══ 本文の抜粋 ══

ネイティブにもきちんと意味が通じる、英語のビジネスメールを書きたい!と思ったことはありませんか。
わからない単語や言い回しがあるときに、インターネットの翻訳機能を使うと便利です。
しかし、ニュアンスの違う翻訳が出てくることもあるので、使うときは注意が必要。
英語のビジネスメールは、翻訳機能に頼らなくても、ポイントをおさえて書けばそれほど難しくありません。
この記事では、英語のビジネスメールで使える実用的な例と、ついたよりがちな翻訳機能との違いについて解説!
英語ネイティブの人ともスムーズにやりとりできる「書き方のコツ」をご紹介します。
1.英語のビジネスメールに欠かせないポイント5つ
日本語のビジネスメールで、時候の挨拶や近況報告などを入れたことがある人もいることでしょう。
一方、英語のビジネスメールを書くときに重要なのが、短く簡潔に書くことです。
長く要領を得ないものは読んでもらえないことが多いので、分かりやすいビジネスメールを書くよう心がけましょう。
以下の5つをおさえておけば、英語のビジネスメール作成の難易度は低くなります。
【英語のメールで最低限必要な5つのポイント】
1)メールの宛名
2)用件
3)連絡事項
4)締めの言葉
5)署名
次の章からは、各項目を詳しく見ていきましょう。
2.これだけわかればOK!宛名の書き方
英語のビジネスメールでは、宛名の書き出しを相手との関係性によって使い分ける習慣があります。

═══
══ 表示された情報 ══

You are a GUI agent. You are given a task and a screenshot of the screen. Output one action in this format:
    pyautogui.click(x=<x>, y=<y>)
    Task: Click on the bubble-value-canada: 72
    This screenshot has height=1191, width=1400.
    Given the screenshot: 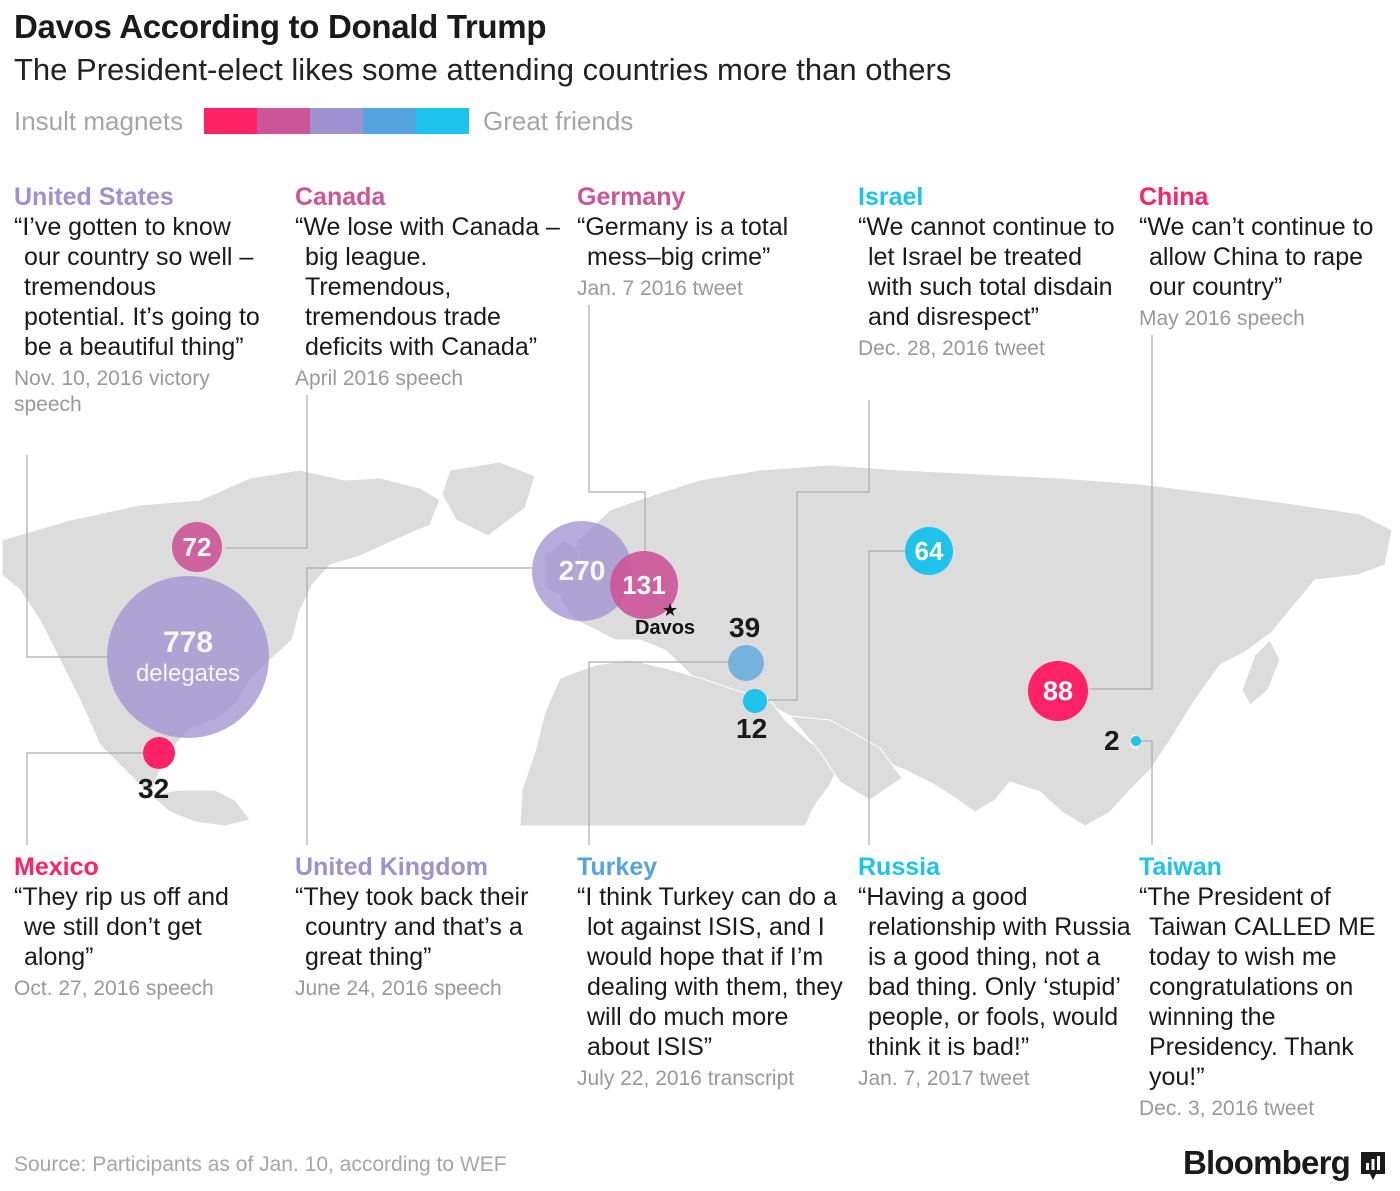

═══

### 作業内容
上にある英語のビジネスメールの書き方についての文章を、最初から最後まで一字も変えずに打ち直してください。

### 作業の結果
ネイティブにもきちんと意味が通じる、英語のビジネスメールを書きたい!と思ったことはありませんか。
わからない単語や言い回しがあるときに、インターネットの翻訳機能を使うと便利です。
しかし、ニュアンスの違う翻訳が出てくることもあるので、使うときは注意が必要。
英語のビジネスメールは、翻訳機能に頼らなくても、ポイントをおさえて書けばそれほど難しくありません。
この記事では、英語のビジネスメールで使える実用的な例と、ついたよりがちな翻訳機能との違いについて解説!
英語ネイティブの人ともスムーズにやりとりできる「書き方のコツ」をご紹介します。
1.英語のビジネスメールに欠かせないポイント5つ
日本語のビジネスメールで、時候の挨拶や近況報告などを入れたことがある人もいることでしょう。
一方、英語のビジネスメールを書くときに重要なのが、短く簡潔に書くことです。
長く要領を得ないものは読んでもらえないことが多いので、分かりやすいビジネスメールを書くよう心がけましょう。
以下の5つをおさえておけば、英語のビジネスメール作成の難易度は低くなります。
【英語のメールで最低限必要な5つのポイント】
1)メールの宛名
2)用件
3)連絡事項
4)締めの言葉
5)署名
次の章からは、各項目を詳しく見ていきましょう。
2.これだけわかればOK!宛名の書き方
英語のビジネスメールでは、宛名の書き出しを相手との関係性によって使い分ける習慣があります。